I’ve declared two NSMutableArrays in the interface of one of my view controllers, as you can see in the code below. However, after synthesizing the properties, I attempt to initialize my class’ ivars in viewDidLoad. If I step over this process in debugger, I see that it is offsetting memory allocation by one ivar, if that makes any sense. So, for example, as I am initializing the first NSMutableArray, I can watch the memory address get assigned to the other NSMutableArray ivar. The NSMutableArray that the code should be initializing remains a null memory address. This odd “offset” in memory allocations is try for initializing the second NSMutableArray too…it is initialized in my DataHelper ivar’s memory location.
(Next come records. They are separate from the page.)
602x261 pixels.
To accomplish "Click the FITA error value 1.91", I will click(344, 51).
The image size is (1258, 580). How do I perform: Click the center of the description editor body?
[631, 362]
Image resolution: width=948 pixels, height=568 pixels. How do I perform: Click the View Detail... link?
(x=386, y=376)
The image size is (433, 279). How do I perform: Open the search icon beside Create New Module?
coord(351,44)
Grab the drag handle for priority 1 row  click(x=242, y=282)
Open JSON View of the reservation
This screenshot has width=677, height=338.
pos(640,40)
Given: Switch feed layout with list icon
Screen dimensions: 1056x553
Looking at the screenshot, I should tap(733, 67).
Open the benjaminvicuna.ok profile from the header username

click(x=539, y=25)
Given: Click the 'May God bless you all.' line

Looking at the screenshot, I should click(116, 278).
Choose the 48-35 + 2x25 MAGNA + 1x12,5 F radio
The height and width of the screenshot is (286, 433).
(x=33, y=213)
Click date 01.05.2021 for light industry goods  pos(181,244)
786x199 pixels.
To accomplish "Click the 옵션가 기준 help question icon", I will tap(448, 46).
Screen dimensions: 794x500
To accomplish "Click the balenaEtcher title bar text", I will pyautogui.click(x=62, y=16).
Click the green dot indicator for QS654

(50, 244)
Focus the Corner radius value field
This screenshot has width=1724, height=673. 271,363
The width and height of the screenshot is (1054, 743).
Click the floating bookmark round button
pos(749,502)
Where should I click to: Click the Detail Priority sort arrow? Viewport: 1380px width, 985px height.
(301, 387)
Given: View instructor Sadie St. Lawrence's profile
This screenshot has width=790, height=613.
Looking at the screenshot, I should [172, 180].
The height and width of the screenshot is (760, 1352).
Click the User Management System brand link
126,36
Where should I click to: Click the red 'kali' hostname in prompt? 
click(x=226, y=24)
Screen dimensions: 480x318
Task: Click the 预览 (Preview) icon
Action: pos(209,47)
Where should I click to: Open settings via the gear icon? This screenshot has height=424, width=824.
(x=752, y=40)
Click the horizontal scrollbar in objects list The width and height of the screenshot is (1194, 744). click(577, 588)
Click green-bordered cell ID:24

This is causing errors to be thrown later in the code like:
-[DataHelper count]: unrecognized selector sent to instance
Where it is expecting a reference to an NSMutableArray in memory, it is instead pointing to the DataHelper memory address. Has anyone ever experienced anything like this? I’m using ARC, the latest version of Xcode, and iOS 5.1.
MyViewController.h
#import <UIKit/UIKit.h>
#import "DataHelper.h"
@interface MyViewController : UIViewController
{
DataHelper *dataHelper;
NSMutableArray *recentPosts;
NSMutableArray *popularPosts;
}
@property (nonatomic, strong) DataHelper *dataHelper;
@property (nonatomic, strong) NSMutableArray *recentPosts;
@property (nonatomic, strong) NSMutableArray *popularPosts;
@end
viewDidLoad in MyViewController.m
@implementation MyViewController
@synthesize dataHelper, recentPosts, popularPosts;
- (void)viewDidLoad
{
[super viewDidLoad];
recentPosts = [[NSMutableArray alloc] init];
popularPosts = [[NSMutableArray alloc] init];
dataHelper = [[DataHelper alloc] init];
// I've also tried initializing the ivars as above, with "self." prefix
recentPosts = [dataHelper getSuggestionsByMostRecent:1];
popularPosts = [dataHelper getSuggestionsByPopular:1];
}
There are memory readout issues with LLDB in XCode (4.3.1 seems to be affected too) so i suggest you use GDB for debugging.